Desde un punto de vista realista y pragmático, quizás sea
cierto que nuestras democracias funcionan a pesar del desencanto y la
desmoralización de sus ciudadanos. La abstención es preocupante, nos dicen, pero
no paraliza la maquinaria procedimental. Las consideraciones éticas de los
ciudadanos están en segundo plano, como un adorno. De hecho, el entusiasmo
ético puede llegar a convertirse en un estorbo… El nivel de conciencia cívica
tiene un máximo, insinúan. Si el ciudadano lo sobrepasa, pone en cuestión las
normas del sistema. Se vuelve un revolucionario… ¿Es necesario un mínimo de
compromiso moral con las instituciones? Imaginemos un partido de baloncesto en
el que los jugadores desconfían de todo, de las reglas, de la autoridad de los
árbitros, de su propio entrenador, de su club… Este nihilismo deportivo
convertiría el juego en un mero mecanismo sin sentido.
Las causas del desánimo político son bastante conocidas. Para
Francisco Fernández Buey (“Ética y filosofía política”), la tecnificación y la
mercantilización de los partidos han conducido a que funcionen como oligarquías.
Todos los partidos son maquinarias electorales al servicio de un líder. Y las
nuevas formaciones tardan muy poco tiempo en imitar a las viejas. La ciudadanía
siente que su voto no sirve para nada y aumenta la abstención. Además, esta
crisis de representación afecta sobre todo a los de abajo, a los excluidos del
sistema, a los que viven en precario.
A estas alturas, la confianza moral ya
no se recupera con promesas, sino con reformas estructurales. Ya son demasiadas
las promesas incumplidas por la democracia representativa. A no ser, claro, que
el objetivo consista en mantenernos en la apatía política, para no molestar.

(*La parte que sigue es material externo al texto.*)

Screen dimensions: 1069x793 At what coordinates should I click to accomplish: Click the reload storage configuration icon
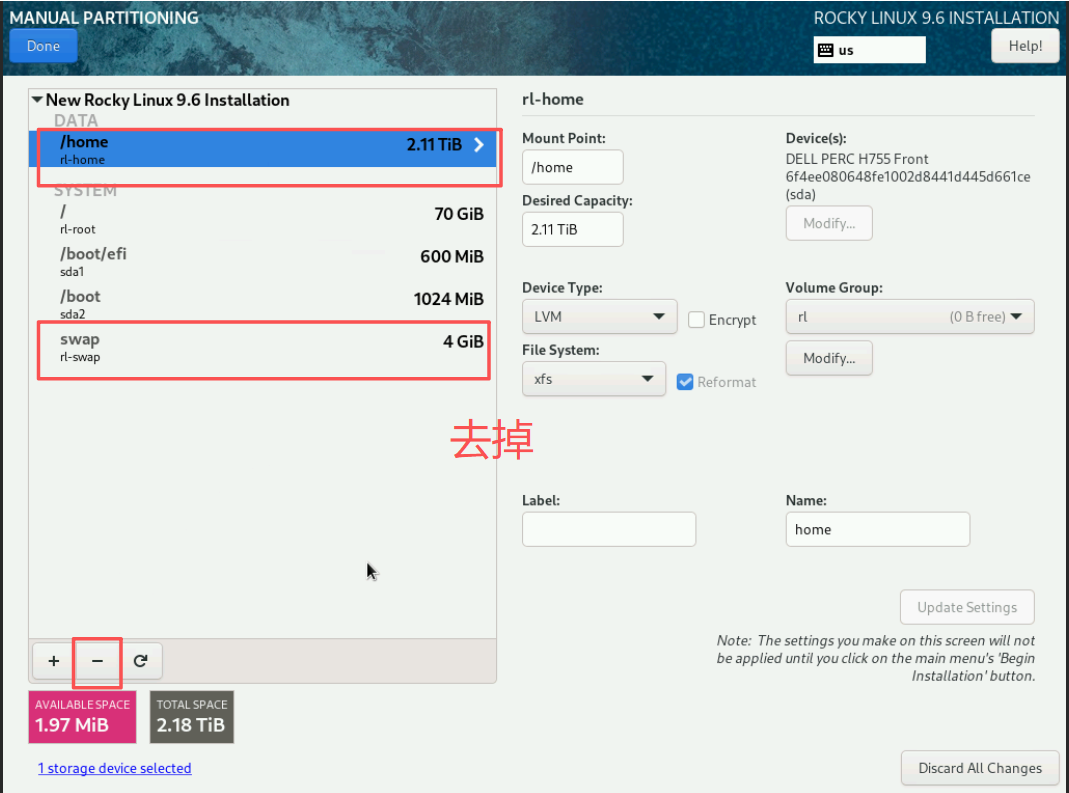[141, 661]
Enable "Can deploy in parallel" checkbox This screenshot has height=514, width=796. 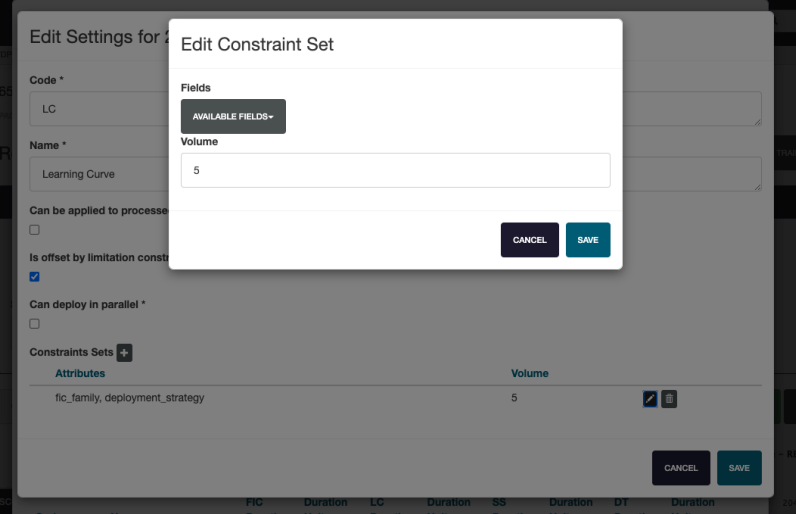tap(35, 324)
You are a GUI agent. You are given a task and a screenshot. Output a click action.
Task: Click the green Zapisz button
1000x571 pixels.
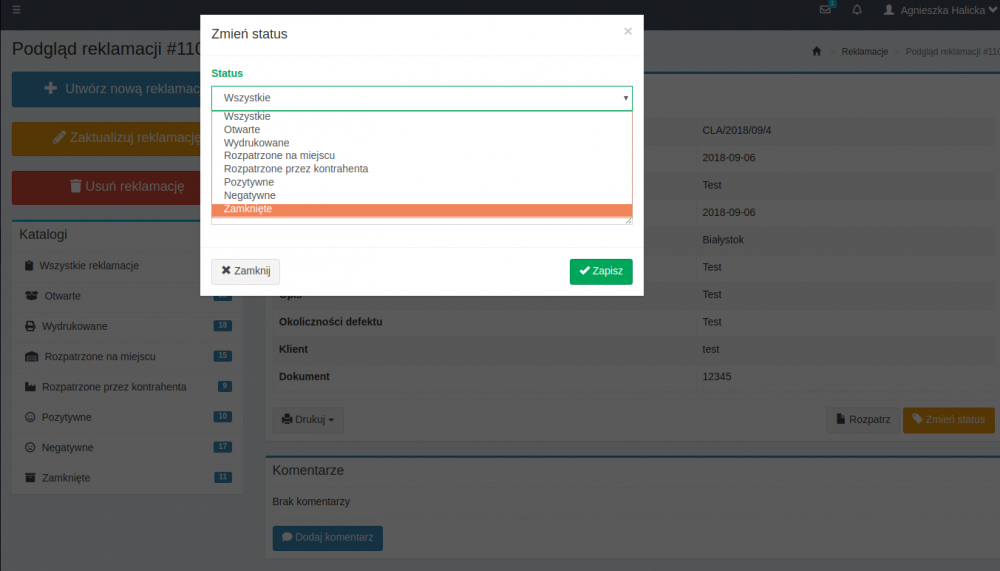[x=601, y=271]
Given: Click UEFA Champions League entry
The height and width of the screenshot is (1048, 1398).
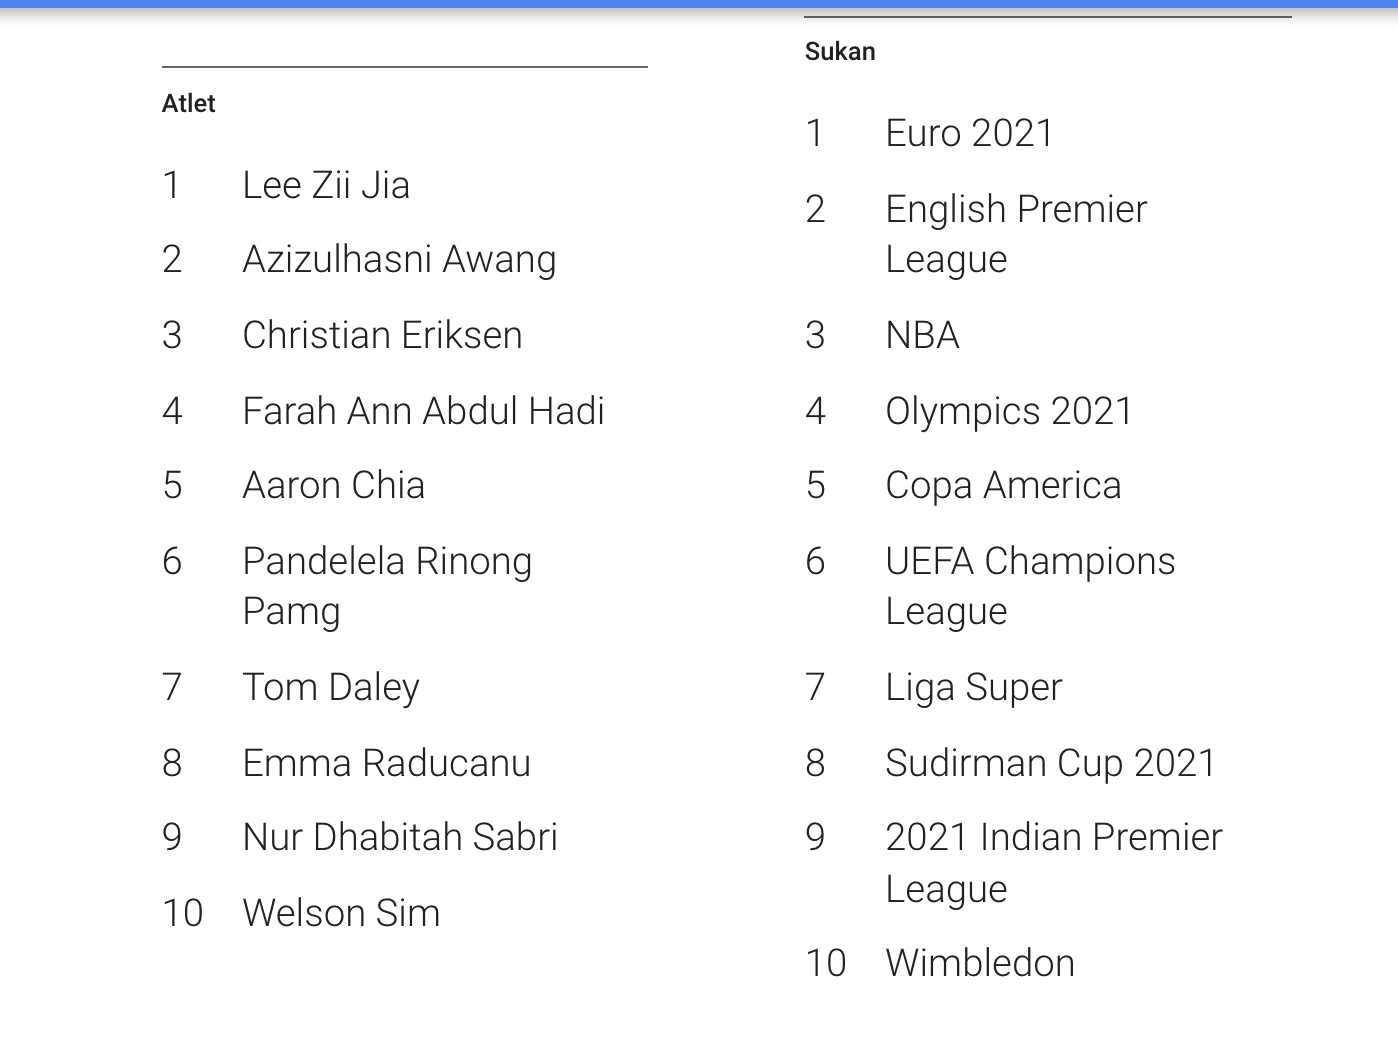Looking at the screenshot, I should pyautogui.click(x=1030, y=586).
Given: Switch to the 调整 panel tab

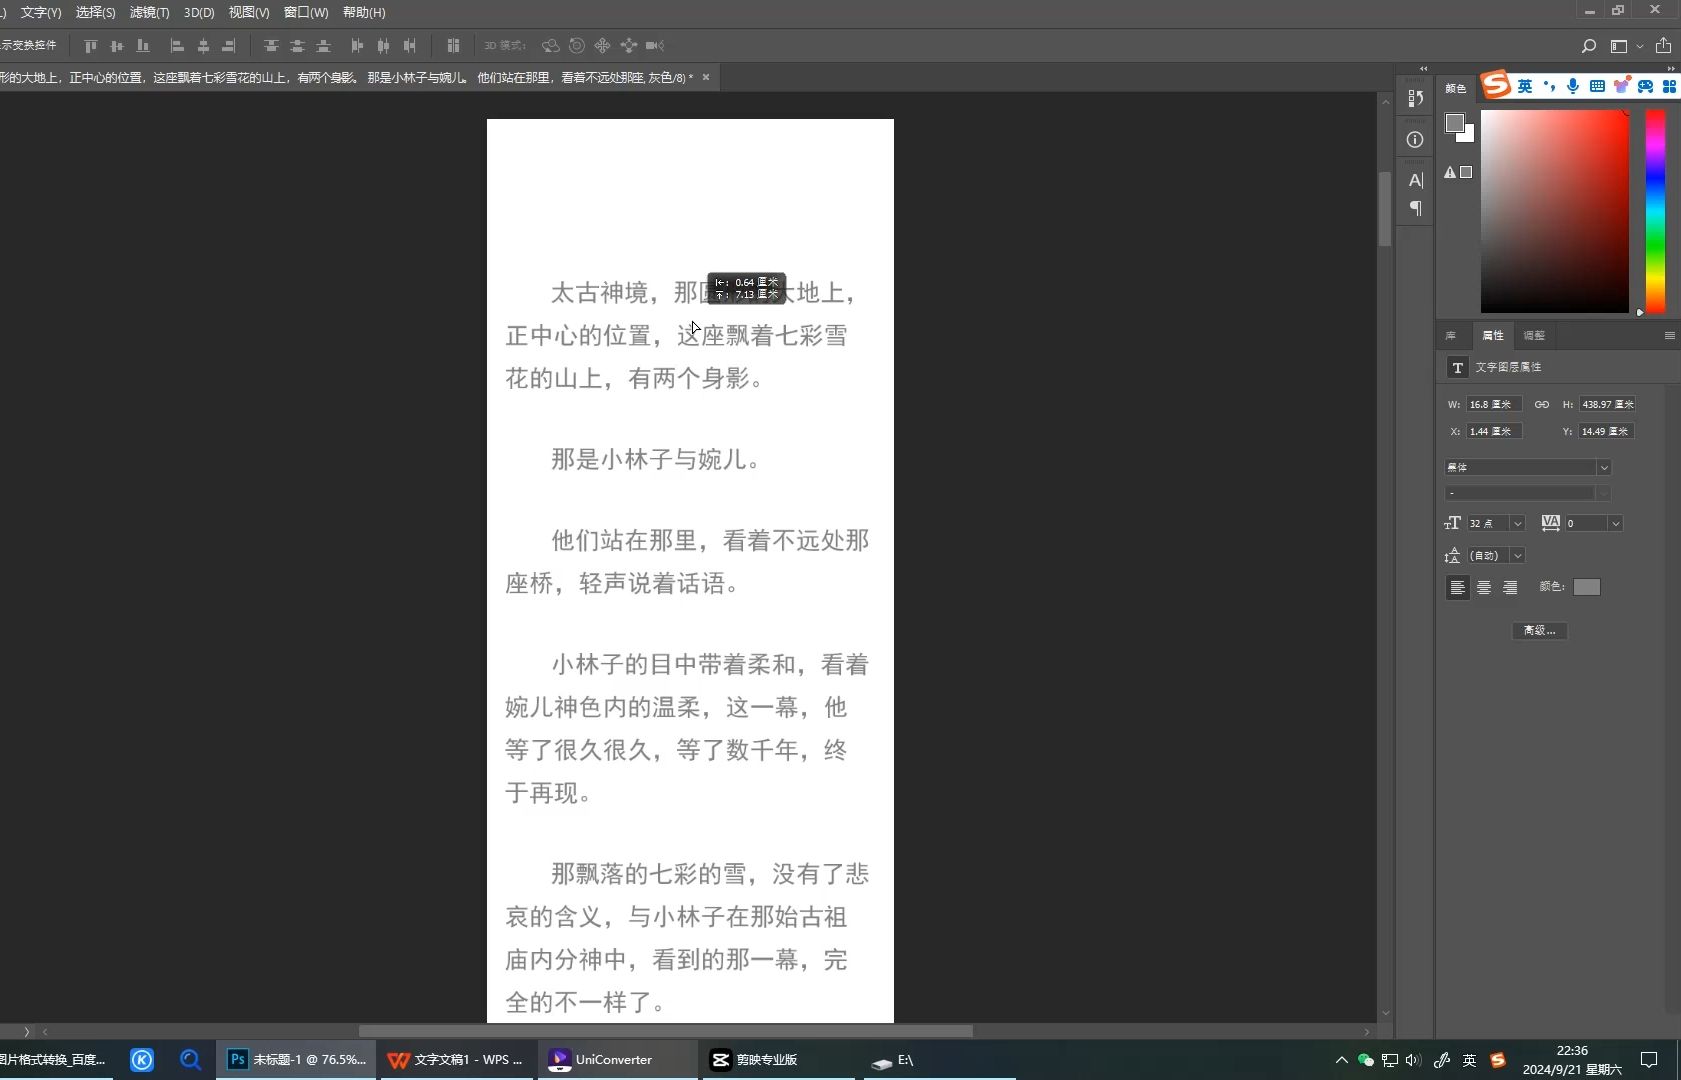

Esas reformas nos remiten al problema de la esencia de la democracia, a pensar
qué debería ser de verdad y a mejorarla. Para animar a la ciudadanía es preciso
crear nuevos cauces participativos. Los niveles de compromiso ético con la
democracia solo se recuperarán profundizando en ella. Ni votar ni pertenecer a
un partido político son suficientes. Cuesta convencer a la gente de que ir a
votar es bueno, que es un derecho democrático y, quizás, un deber. Uno no se
siente con fuerza moral para animar a los demás a formar parte de un partido
político… Es cierto que nos quedan las asociaciones. Se puede hacer una gran
labor cívica en ellas, pero no generan cambios legislativos de forma directa.
Necesitamos inventar mecanismos intermedios en los que el ciudadano pueda
desplegar su racionalidad práctica. ¡A pensar!